Biographie

Etienne Rougery-Herbaut est né en 1984 à Paris.

Il commence la photographie à l’âge de 16 ans en empruntant secrètement l’appareil photo familial, un Nikkormat semi automatique, pour faire des portraits de manifestants dans les rues de Paris.

“Alors que j’observais la foule, j’ai été témoin d’une scène très violente entre un manifestant et des policiers. J’ai été projeté au sol alors que je photographiais la scène. En me relevant, j’avais brièvement perdu la mémoire. Ce n’est que plus tard, en développant les images que j’ai réalisé avoir saisi un moment unique.”
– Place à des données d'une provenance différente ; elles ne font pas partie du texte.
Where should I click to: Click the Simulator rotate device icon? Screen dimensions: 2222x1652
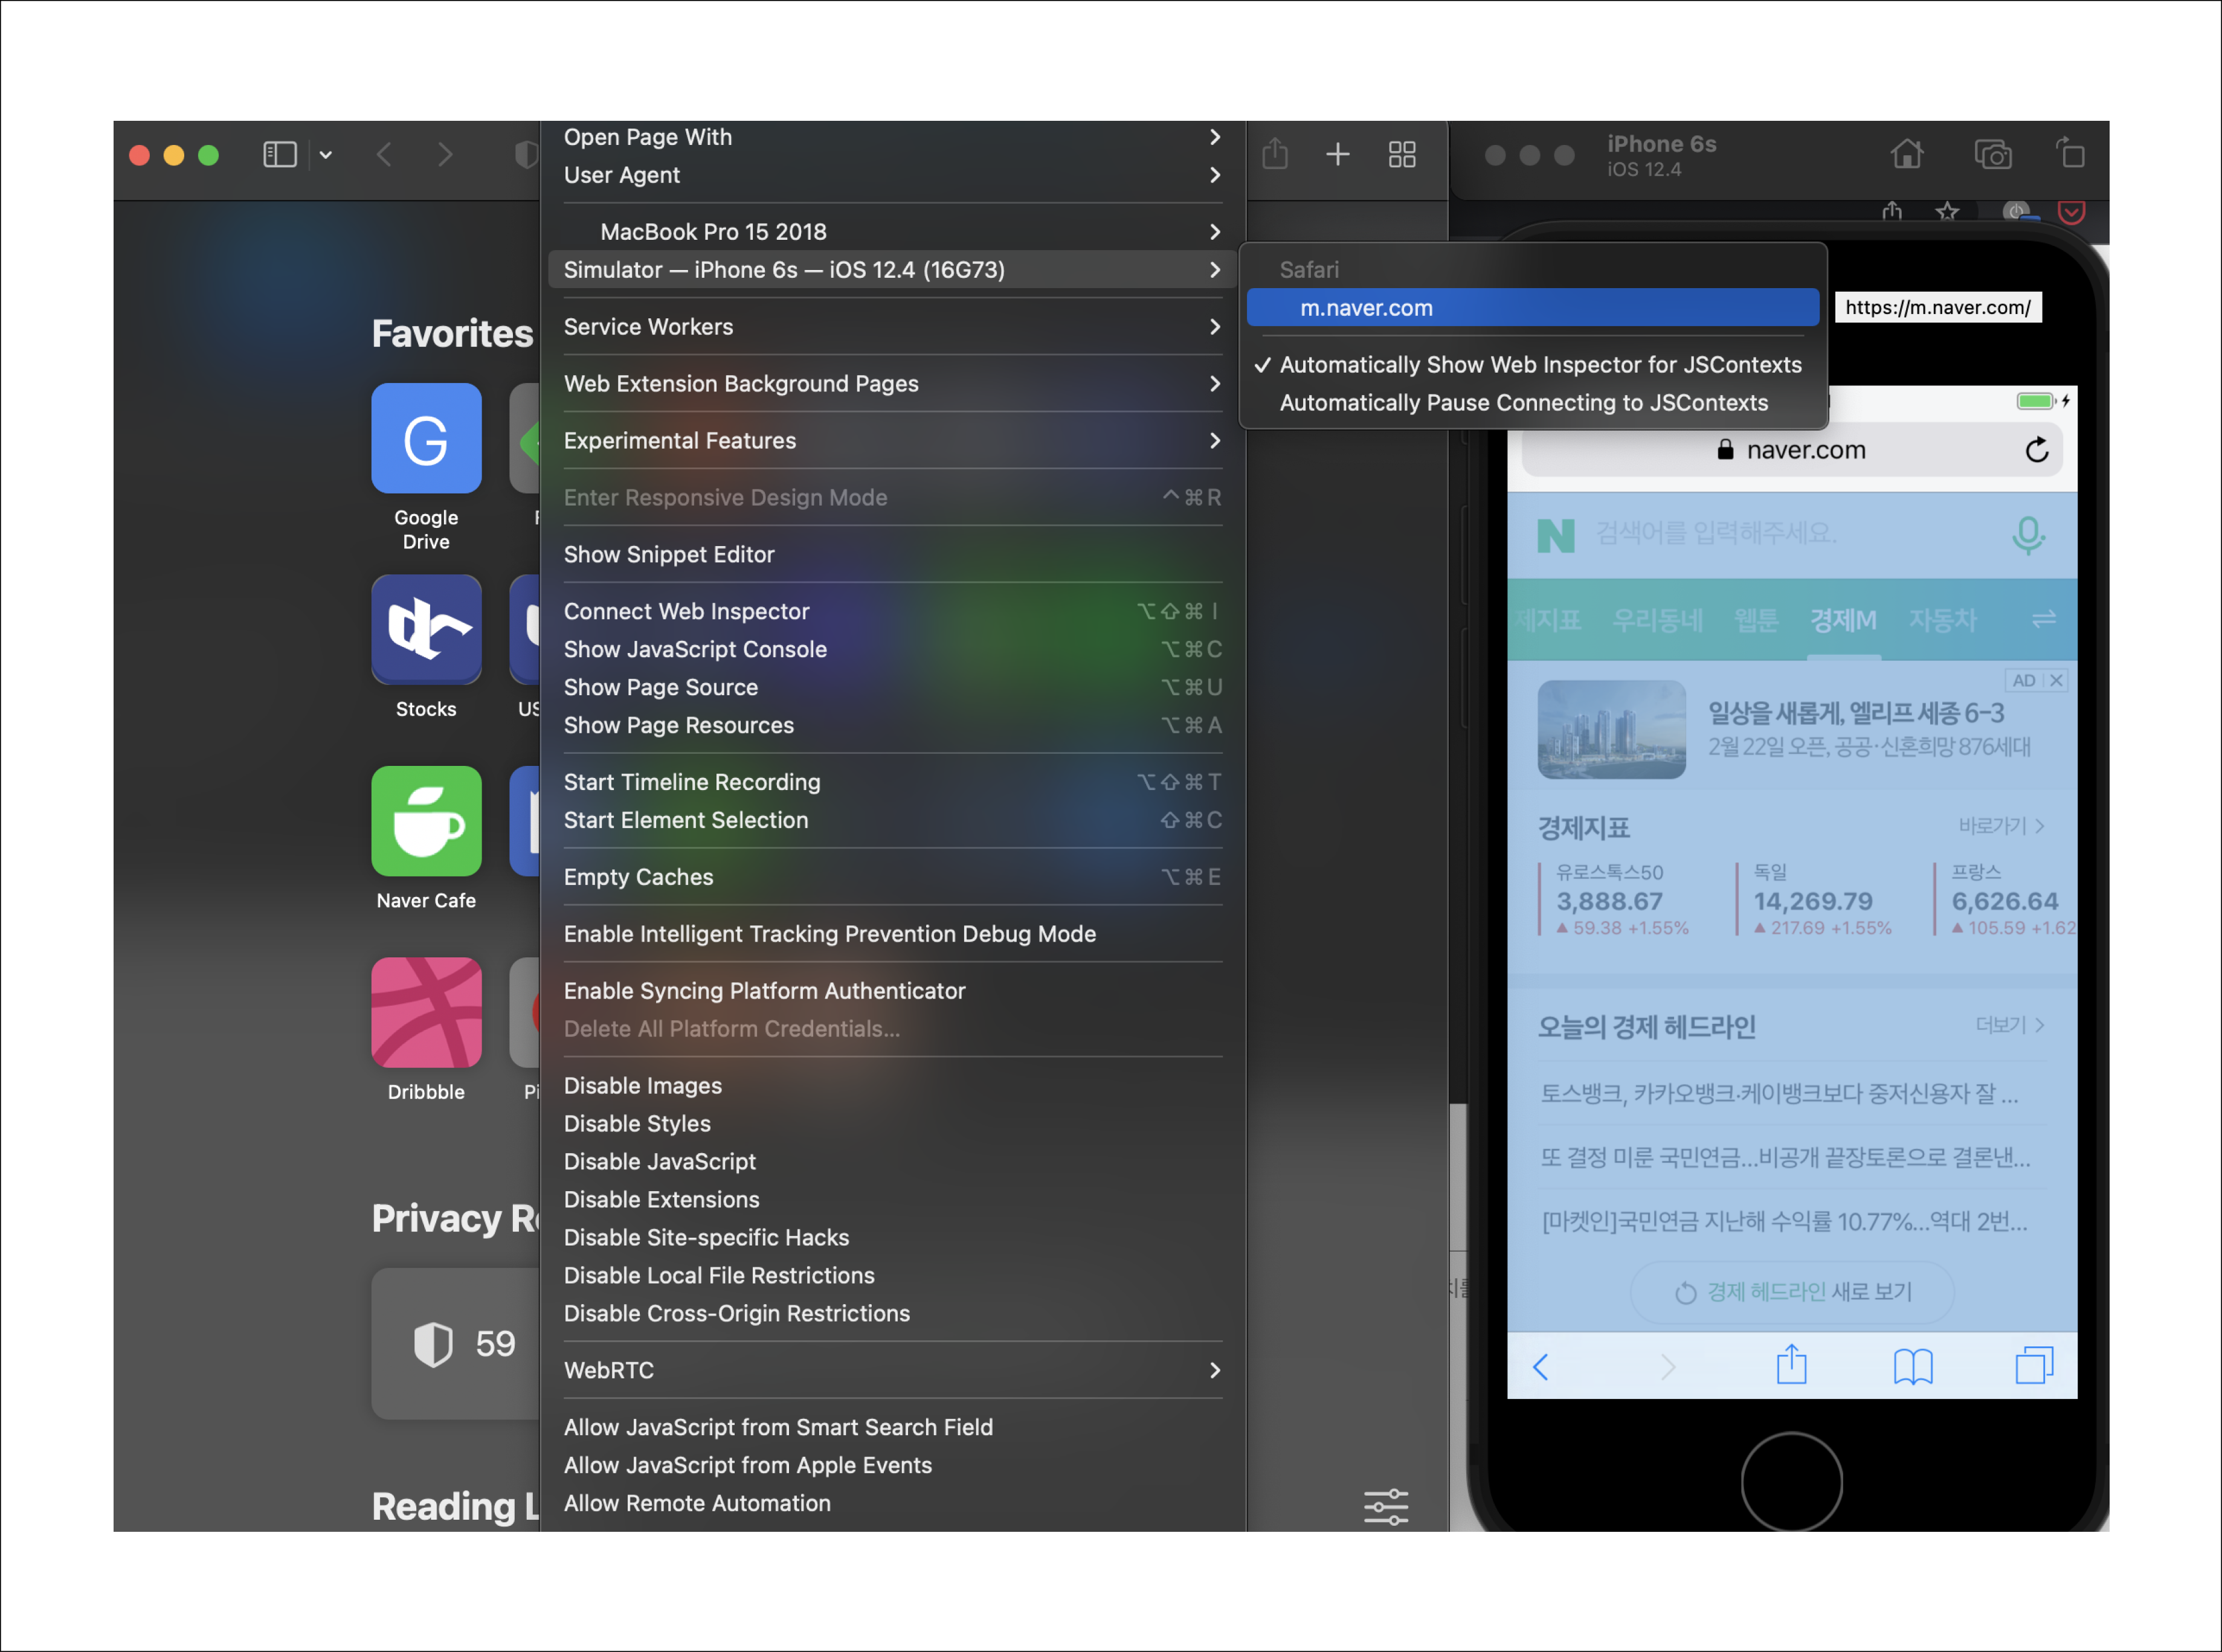(x=2070, y=155)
Cet instant est déterminant pour Etienne. La photographie devient pour lui synonyme d’une mémoire retrouvée. Il décide alors de suivre un cursus artistique et de voyager pour photographier le souvenir de ses rencontres.

A la fin de ses études, il fait la rencontre de l’artiste JR, fascinant par son énergie et sa démesure, Étienne participe au collage des quais de l’île Saint-Louis, il est alors le premier stagiaire de l’artiste. Il devient ensuite chargé de production à ses côtés pendant 7 ans. Il coordonne ses actions et voyage au rythme des projets. Ainsi, il se rend au Kenya, aux Etats-Unis, au Brésil, en Europe, en Asie, en Turquie et aux Émirats arabes unis. Parallèlement, il voyage seul pour ses projets.
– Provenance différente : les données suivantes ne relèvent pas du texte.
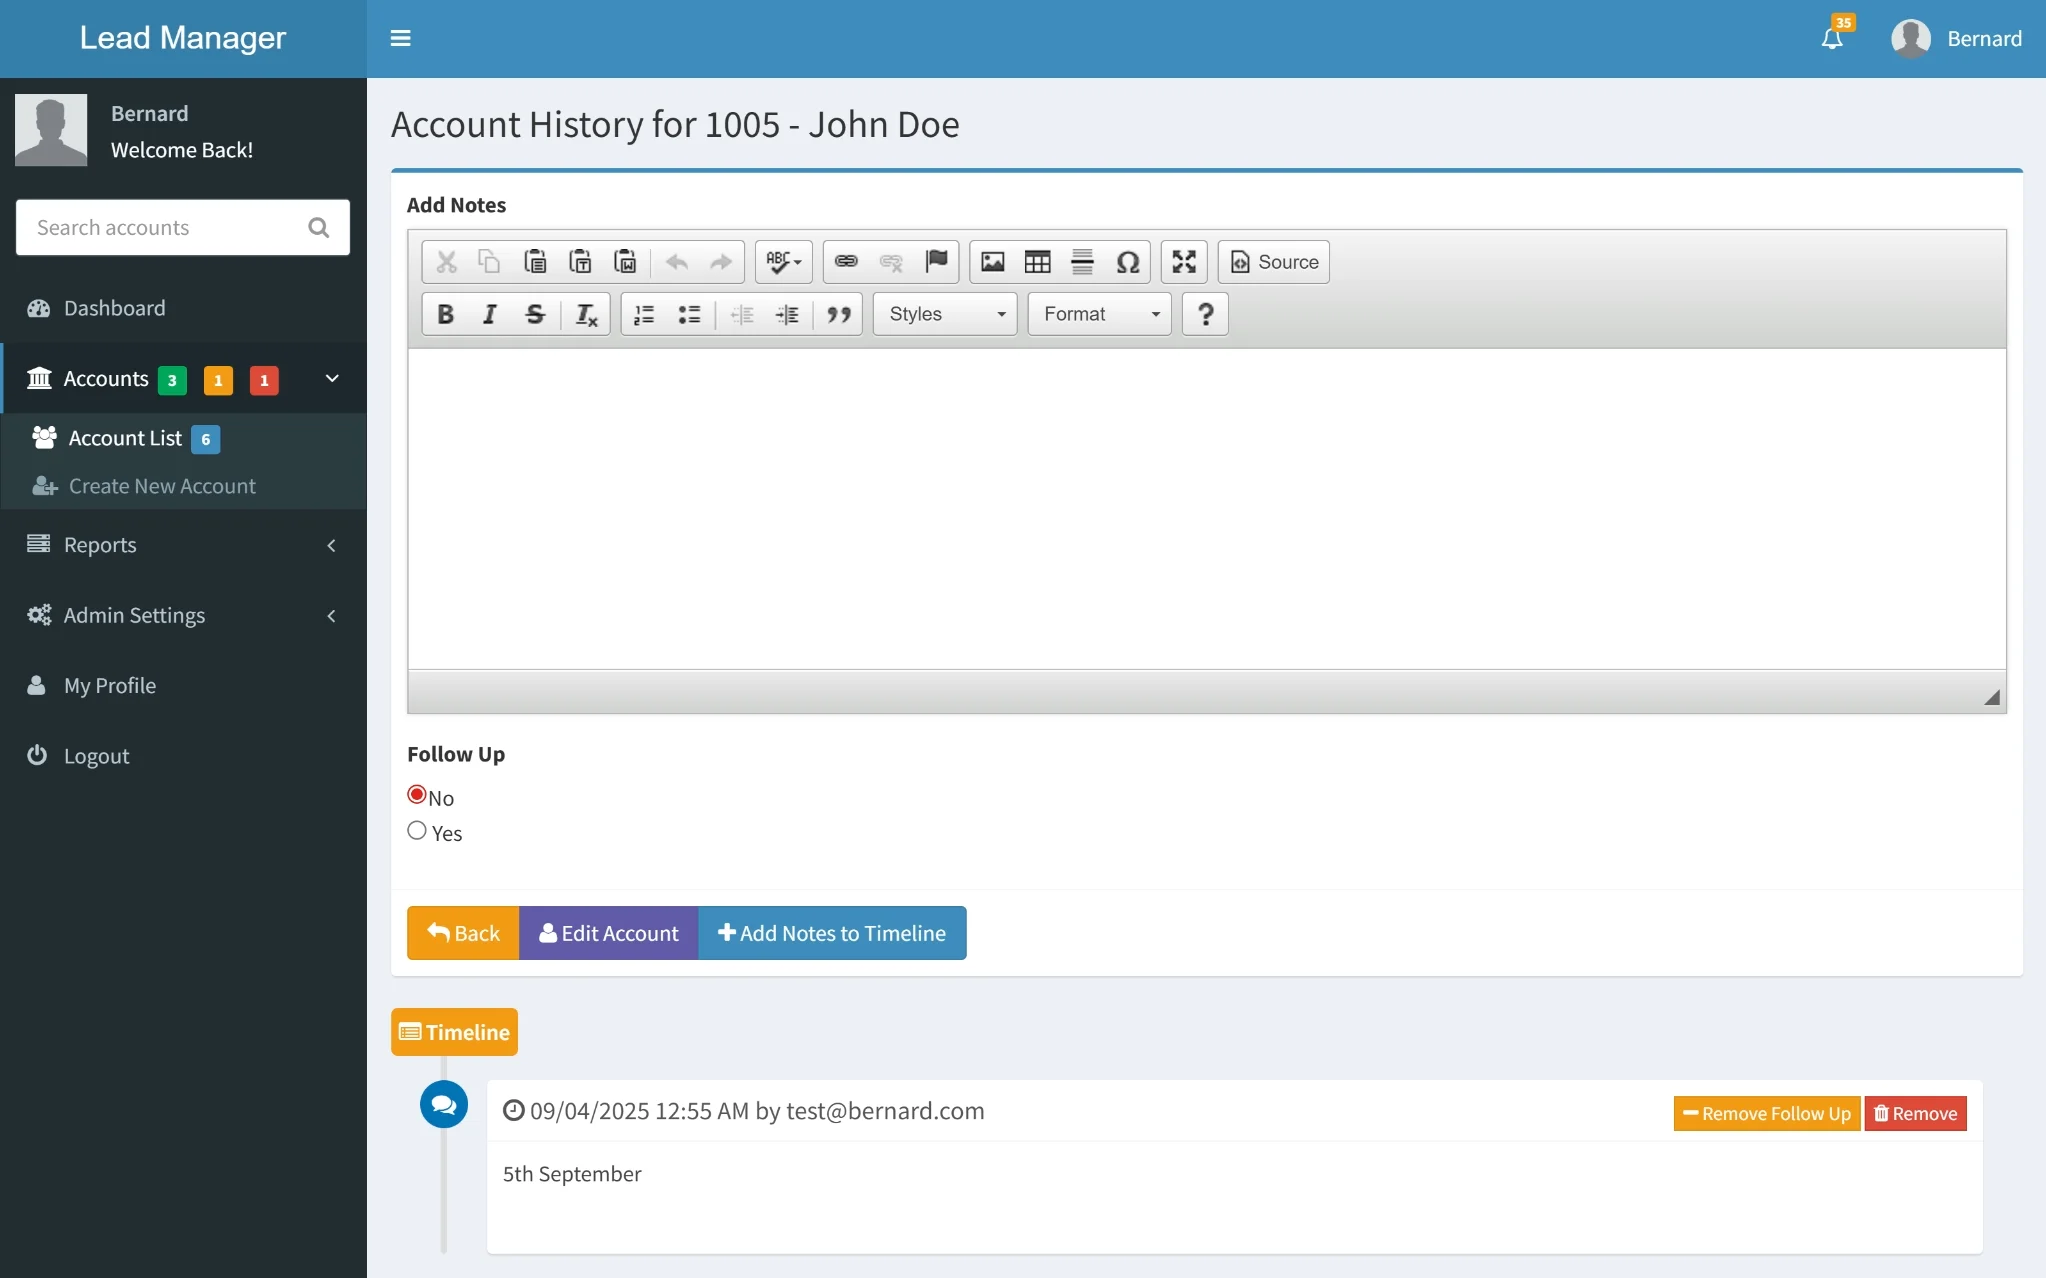Open the Styles dropdown

point(945,314)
En 2017, Il prépare ELLIPSE sa première exposition à Paris. En rassemblant plusieurs series d’images et une installation, l’exposition interroge la mémoire et propose une exploration visuelle du souvenir.
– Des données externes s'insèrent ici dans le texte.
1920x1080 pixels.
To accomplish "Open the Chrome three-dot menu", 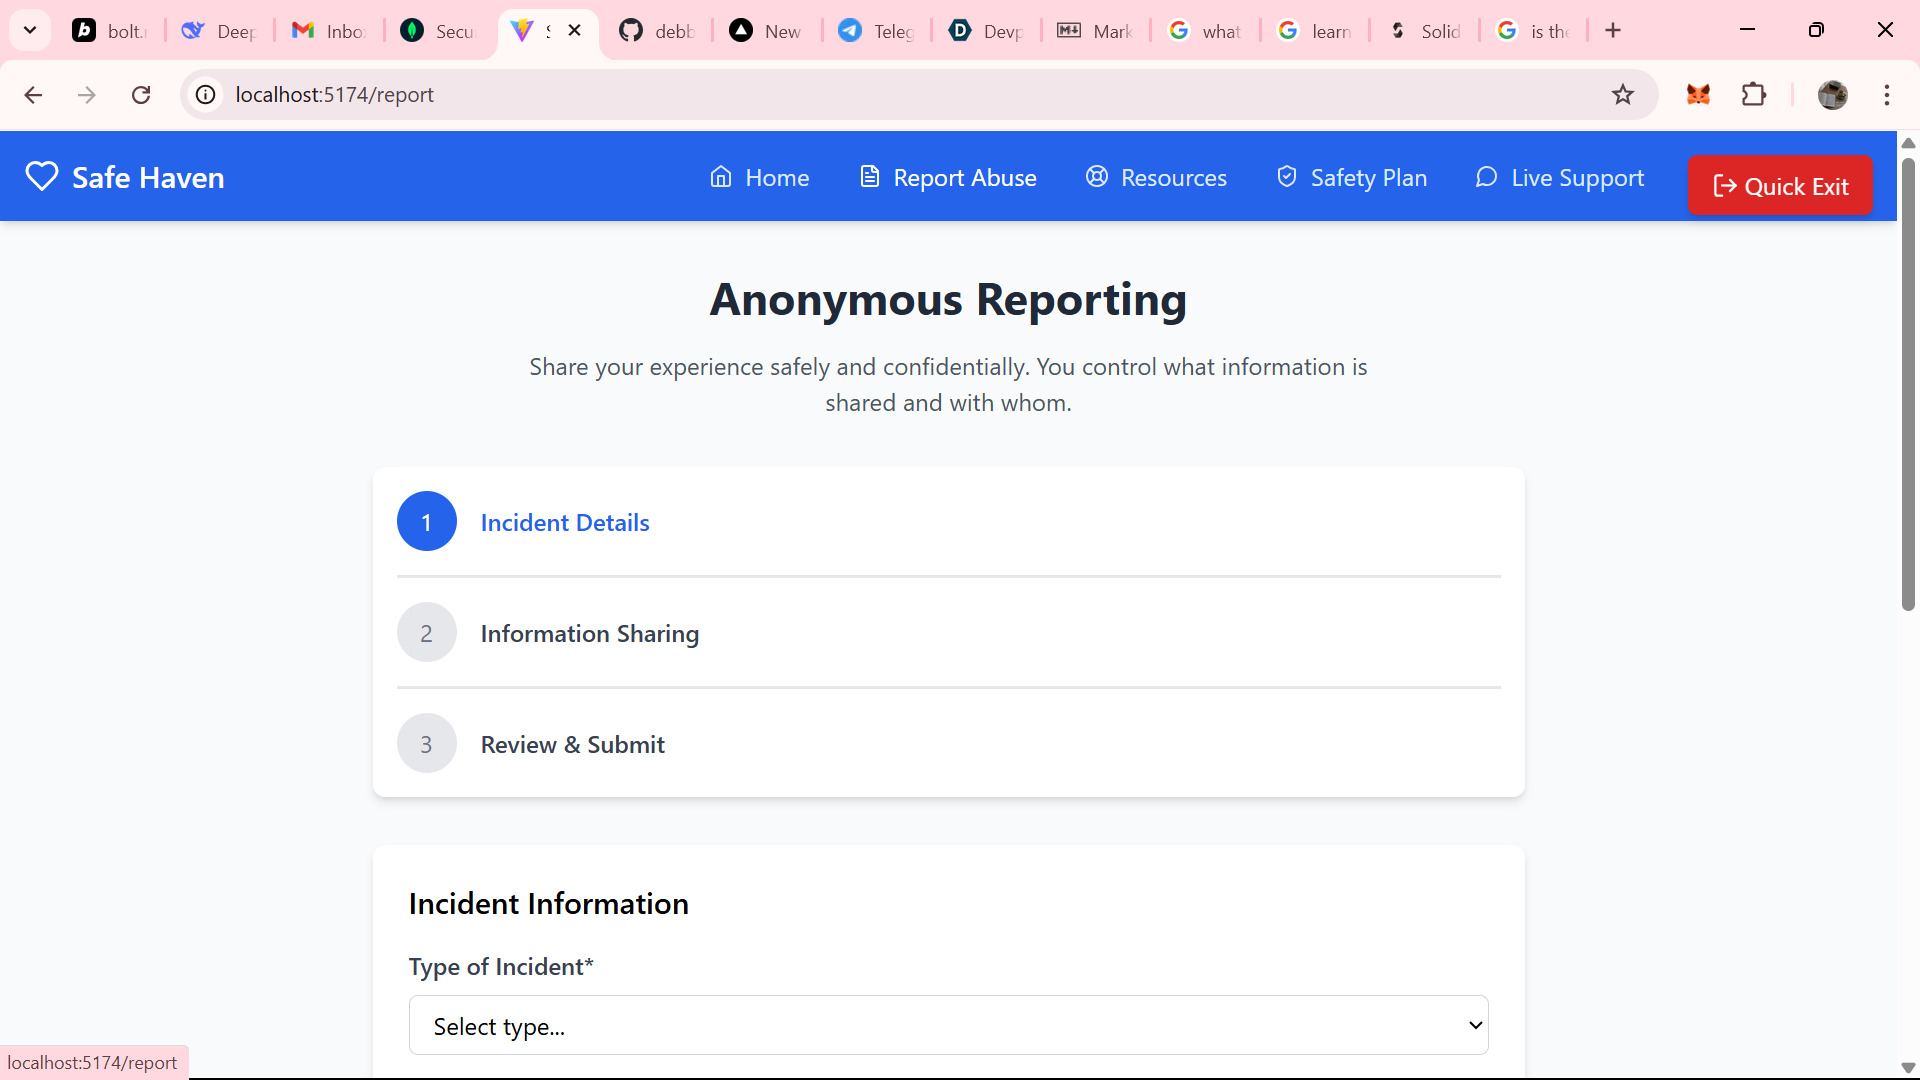I will pyautogui.click(x=1886, y=95).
En 2018, il présente sa deuxième exposition GLEASON GLOVES. Une galerie de portraits des boxers de la mythique salle Gleason’s Gym à New York. Round après round les champions révèlent les causes véritables de leur combat.

La même année il se rend au Maroc à la rencontre des tisseuses berbères du Moyen Atlas marocain. Ces femmes récupèrent les chutes de tissus destinées à être jetées et les transforment en nouvelles créations. L’exposition présente leurs portraits et raconte ce lien précieux qui les unit à la nature à travers l’installation collective d’un métier à tisser dans la montagne.

En 2019, Etienne présente avec la Galerie Brannan Mason une nouvelle exposition intitulée CORNERSTONE à Los Angeles. Ce projet rassemble des portraits réalisés au hasard des rencontres dans les rues de New York. Des hommes et des femmes, pour la plupart issus de l’immigration. L’intention de cette série est de montrer la beauté et la diversité de la ville à travers le regard de ses habitants. Cette exposition représente pour la première fois l’artiste aux États-Unis.

Le travail d’Etienne s’inspire de l’univers poétique d’Agnès Varda et de la force des portraits de travailleurs de Dorothea Lange.